■ Problema da risolvere
Riporta senza alcuna modifica le righe dei record che vanno da quella contenente "coordinates (610, 236)." fino a quella contenente "coordinates (538, 506).", compresa.

■ Record forniti
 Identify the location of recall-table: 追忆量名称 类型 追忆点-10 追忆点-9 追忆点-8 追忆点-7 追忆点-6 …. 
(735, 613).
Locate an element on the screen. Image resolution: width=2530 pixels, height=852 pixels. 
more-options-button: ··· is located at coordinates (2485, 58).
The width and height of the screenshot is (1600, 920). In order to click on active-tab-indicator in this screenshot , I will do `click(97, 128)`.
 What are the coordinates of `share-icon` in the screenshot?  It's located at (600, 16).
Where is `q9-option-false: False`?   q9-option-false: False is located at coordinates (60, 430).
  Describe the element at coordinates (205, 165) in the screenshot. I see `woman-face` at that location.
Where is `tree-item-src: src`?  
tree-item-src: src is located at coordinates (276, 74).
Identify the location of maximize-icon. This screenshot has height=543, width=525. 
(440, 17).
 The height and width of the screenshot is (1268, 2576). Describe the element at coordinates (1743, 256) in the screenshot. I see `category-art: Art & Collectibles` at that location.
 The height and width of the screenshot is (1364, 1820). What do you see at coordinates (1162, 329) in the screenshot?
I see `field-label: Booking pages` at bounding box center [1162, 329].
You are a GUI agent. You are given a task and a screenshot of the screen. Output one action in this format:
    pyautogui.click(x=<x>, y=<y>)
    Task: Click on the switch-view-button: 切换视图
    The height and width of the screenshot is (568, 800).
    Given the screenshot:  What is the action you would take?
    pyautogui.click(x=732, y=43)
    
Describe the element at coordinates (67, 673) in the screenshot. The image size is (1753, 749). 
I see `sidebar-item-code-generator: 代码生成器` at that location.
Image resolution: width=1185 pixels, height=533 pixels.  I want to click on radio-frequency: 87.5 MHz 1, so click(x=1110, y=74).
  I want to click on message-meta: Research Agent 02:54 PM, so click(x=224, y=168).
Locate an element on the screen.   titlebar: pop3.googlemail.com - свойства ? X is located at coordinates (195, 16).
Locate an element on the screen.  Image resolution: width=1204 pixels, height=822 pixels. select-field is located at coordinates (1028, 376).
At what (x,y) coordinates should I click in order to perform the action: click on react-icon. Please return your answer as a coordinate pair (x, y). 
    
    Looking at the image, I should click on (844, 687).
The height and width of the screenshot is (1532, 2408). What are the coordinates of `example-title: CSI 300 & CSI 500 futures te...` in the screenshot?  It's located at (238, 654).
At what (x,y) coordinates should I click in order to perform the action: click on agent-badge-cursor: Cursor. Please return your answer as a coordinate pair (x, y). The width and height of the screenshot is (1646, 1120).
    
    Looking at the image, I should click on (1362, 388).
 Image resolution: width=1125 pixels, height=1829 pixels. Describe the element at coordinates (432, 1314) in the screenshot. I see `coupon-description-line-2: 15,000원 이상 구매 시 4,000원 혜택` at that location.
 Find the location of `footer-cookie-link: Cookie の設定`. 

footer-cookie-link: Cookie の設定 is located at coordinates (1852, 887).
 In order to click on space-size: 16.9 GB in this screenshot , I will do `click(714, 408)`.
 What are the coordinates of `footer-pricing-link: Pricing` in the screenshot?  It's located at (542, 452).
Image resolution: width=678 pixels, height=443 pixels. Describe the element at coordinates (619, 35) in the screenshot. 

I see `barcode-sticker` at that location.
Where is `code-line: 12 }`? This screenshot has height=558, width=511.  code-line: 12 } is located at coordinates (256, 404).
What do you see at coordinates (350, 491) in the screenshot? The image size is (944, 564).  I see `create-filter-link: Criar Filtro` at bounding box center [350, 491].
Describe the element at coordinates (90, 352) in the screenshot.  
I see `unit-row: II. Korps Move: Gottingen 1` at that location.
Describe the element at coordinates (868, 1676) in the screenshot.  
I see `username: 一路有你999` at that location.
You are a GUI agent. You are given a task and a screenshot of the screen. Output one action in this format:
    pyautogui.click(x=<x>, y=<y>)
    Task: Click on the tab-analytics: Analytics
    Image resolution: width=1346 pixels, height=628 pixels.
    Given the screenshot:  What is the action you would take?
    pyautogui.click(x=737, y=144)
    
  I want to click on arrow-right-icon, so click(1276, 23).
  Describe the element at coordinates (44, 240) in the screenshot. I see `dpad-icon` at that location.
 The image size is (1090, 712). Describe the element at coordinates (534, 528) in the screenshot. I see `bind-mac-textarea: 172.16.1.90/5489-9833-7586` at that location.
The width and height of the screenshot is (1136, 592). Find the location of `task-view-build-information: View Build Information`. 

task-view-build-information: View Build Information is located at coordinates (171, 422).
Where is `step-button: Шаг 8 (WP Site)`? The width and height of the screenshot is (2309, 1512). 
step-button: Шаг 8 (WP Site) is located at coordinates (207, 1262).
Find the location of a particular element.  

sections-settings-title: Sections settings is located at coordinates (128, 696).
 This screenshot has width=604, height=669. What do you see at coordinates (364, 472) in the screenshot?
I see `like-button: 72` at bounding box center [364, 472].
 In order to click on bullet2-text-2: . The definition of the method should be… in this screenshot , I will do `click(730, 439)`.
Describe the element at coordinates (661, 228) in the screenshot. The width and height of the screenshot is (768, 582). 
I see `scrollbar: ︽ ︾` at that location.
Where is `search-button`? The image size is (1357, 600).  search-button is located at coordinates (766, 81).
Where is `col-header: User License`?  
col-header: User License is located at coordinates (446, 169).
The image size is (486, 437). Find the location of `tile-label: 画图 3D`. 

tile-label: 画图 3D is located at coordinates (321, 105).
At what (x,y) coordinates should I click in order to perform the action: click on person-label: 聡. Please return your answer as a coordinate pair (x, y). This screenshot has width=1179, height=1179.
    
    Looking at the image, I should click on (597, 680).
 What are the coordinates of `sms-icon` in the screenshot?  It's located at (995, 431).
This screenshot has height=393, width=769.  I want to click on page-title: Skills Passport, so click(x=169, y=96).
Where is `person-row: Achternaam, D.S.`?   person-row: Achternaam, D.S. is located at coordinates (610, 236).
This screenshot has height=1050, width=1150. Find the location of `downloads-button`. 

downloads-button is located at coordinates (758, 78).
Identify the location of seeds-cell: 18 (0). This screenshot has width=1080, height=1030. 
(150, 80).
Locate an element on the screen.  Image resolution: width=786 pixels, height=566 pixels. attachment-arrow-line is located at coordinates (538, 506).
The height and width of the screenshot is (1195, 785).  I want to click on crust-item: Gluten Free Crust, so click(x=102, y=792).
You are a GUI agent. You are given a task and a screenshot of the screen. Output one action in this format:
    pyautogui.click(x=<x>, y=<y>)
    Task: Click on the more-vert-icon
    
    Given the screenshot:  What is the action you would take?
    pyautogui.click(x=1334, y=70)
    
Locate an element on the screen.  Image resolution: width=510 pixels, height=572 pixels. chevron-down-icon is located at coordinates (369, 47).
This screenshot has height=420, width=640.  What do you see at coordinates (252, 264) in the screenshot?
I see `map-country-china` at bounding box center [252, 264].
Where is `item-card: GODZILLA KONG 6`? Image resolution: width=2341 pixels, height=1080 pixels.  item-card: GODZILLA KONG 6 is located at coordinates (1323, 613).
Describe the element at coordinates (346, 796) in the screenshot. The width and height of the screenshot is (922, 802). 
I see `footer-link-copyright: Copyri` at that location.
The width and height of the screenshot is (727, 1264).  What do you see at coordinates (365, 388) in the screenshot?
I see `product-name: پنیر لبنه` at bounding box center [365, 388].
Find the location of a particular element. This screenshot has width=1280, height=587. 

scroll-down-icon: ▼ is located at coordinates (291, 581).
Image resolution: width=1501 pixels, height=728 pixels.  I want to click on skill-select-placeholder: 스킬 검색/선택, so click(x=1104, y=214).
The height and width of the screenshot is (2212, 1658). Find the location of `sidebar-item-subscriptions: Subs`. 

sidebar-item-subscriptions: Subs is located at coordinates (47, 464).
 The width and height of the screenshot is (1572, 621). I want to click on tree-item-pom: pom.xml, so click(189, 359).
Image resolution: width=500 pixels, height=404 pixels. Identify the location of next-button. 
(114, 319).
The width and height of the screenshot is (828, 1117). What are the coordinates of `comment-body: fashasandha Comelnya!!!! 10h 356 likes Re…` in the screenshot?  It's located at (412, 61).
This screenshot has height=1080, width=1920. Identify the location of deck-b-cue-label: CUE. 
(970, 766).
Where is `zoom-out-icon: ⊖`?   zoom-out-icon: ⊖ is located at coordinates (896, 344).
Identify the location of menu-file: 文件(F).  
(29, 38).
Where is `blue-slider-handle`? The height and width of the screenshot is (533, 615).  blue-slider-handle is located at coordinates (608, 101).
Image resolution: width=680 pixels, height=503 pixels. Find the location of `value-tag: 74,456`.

■ Spazio risposta
Where is `person-row: Achternaam, D.S.`?   person-row: Achternaam, D.S. is located at coordinates (610, 236).
This screenshot has height=1050, width=1150. Find the location of `downloads-button`. 

downloads-button is located at coordinates (758, 78).
Identify the location of seeds-cell: 18 (0). This screenshot has width=1080, height=1030. 
(150, 80).
Locate an element on the screen.  Image resolution: width=786 pixels, height=566 pixels. attachment-arrow-line is located at coordinates (538, 506).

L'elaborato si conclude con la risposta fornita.